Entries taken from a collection
━━━━━━━━━━━━━━━━
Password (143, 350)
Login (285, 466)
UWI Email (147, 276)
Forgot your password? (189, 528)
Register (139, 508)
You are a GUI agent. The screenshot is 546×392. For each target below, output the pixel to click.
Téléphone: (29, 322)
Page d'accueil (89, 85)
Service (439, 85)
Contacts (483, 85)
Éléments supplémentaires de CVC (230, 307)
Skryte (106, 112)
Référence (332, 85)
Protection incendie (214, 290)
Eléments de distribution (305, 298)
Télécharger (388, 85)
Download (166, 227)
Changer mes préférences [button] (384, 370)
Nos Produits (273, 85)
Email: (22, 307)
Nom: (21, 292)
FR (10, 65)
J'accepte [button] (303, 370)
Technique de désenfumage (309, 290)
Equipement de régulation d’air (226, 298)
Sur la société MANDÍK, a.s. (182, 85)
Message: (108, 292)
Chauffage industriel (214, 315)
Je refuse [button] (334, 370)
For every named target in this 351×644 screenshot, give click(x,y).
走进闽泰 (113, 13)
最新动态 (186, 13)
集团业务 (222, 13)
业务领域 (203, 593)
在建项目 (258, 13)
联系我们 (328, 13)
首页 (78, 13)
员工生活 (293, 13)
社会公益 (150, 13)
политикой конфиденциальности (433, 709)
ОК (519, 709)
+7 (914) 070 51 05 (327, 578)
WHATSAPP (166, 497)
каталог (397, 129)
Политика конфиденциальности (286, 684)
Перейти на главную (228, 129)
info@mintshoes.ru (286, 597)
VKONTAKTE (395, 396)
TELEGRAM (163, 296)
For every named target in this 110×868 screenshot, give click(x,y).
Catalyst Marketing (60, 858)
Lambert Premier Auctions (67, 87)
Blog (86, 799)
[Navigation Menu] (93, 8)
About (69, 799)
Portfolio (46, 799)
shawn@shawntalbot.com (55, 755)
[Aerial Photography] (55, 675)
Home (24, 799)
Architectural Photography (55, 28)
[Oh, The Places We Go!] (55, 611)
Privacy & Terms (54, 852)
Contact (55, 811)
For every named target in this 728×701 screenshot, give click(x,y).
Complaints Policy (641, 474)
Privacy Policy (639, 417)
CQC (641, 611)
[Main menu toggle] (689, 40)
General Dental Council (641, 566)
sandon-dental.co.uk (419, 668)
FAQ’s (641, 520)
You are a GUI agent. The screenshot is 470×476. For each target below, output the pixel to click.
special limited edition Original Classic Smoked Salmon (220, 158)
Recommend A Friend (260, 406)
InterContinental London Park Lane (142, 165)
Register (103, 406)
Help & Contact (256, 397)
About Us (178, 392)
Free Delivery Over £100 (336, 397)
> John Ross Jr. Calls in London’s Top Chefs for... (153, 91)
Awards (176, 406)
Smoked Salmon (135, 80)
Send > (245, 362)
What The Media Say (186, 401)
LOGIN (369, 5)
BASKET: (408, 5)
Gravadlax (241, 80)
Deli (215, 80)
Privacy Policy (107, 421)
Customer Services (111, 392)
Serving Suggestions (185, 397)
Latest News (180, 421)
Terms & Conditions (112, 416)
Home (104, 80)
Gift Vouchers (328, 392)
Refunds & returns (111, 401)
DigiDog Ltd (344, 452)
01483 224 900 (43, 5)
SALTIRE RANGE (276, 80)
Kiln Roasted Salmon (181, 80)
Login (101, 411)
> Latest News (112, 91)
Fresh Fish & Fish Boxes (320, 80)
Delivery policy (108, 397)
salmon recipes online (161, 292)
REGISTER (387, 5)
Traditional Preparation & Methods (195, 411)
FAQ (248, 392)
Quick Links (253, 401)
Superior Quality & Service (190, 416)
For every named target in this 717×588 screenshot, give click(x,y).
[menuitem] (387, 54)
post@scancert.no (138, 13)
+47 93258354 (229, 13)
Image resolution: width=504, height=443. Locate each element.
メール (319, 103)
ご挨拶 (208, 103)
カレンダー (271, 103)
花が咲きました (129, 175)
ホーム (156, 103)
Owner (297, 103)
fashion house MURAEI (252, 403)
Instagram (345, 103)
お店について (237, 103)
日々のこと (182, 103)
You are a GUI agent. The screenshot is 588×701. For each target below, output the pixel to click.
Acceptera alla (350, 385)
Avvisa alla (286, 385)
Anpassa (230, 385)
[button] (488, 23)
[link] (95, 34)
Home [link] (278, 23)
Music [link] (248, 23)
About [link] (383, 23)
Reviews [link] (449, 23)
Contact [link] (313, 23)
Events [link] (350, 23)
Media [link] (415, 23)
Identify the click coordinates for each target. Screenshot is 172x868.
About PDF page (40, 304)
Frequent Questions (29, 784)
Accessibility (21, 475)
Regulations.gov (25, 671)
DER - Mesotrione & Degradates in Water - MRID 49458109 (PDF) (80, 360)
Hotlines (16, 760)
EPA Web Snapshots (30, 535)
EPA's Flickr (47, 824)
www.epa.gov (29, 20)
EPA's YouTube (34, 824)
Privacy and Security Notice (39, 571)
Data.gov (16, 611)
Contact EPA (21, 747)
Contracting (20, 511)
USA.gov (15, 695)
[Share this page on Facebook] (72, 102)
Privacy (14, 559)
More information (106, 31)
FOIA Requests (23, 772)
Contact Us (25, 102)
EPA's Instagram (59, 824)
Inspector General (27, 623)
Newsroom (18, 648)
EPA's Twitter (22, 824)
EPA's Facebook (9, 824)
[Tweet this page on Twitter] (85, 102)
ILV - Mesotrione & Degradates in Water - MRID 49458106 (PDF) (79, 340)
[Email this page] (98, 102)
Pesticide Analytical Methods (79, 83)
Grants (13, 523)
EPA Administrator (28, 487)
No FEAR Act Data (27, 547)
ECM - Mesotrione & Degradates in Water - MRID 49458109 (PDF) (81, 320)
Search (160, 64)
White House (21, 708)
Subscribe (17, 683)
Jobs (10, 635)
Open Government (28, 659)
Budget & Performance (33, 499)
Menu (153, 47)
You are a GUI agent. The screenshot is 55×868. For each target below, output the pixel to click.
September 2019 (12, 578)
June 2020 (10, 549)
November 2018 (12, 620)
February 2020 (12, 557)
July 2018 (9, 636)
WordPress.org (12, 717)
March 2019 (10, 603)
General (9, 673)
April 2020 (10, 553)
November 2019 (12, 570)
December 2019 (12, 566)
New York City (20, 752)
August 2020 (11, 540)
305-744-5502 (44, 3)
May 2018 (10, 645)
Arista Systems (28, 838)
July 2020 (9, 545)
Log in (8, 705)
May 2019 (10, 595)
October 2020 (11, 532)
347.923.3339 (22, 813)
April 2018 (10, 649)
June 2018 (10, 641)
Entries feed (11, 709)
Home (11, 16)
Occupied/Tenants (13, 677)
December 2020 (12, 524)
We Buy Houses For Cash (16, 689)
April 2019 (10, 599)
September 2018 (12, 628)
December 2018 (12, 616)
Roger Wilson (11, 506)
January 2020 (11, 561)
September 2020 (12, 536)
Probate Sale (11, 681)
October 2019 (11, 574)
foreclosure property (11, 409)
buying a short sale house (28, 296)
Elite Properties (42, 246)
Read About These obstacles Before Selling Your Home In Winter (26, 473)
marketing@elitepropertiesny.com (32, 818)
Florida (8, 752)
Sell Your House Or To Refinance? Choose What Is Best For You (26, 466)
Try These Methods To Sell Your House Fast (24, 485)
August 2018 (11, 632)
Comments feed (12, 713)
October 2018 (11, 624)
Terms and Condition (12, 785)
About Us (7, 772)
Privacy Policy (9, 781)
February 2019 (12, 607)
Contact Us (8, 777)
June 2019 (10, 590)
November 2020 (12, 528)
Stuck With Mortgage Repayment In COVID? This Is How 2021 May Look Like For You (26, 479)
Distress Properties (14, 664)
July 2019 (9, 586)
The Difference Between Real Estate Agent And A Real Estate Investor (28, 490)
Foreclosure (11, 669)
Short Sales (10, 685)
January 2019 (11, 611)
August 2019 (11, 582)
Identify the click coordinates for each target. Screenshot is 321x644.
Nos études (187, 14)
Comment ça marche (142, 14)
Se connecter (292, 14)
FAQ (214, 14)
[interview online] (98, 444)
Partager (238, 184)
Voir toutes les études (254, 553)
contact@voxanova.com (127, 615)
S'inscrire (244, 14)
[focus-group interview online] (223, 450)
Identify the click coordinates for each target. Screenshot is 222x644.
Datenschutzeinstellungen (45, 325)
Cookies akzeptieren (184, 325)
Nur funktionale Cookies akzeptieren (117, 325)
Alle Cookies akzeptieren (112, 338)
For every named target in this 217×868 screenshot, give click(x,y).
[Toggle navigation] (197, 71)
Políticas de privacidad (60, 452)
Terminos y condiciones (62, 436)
━━━━━━━━━━━━━━━━
## Set exercise
Rewrite the records starting at the line containing "November 2020 (12, 528)" and ending at the line containing "The Difference Between", keeping each record's text and multiplying every coordinate in the answers by 1.9, rounded to whole numbers with halves rounded up. Give only those lines.

## Solution to this exercise
November 2020 (23, 1003)
Stuck With Mortgage Repayment In COVID? This Is How 2021 May Look Like For You (49, 910)
Distress Properties (27, 1262)
July 2019 (17, 1113)
The Difference Between Real Estate Agent And A Real Estate Investor (53, 931)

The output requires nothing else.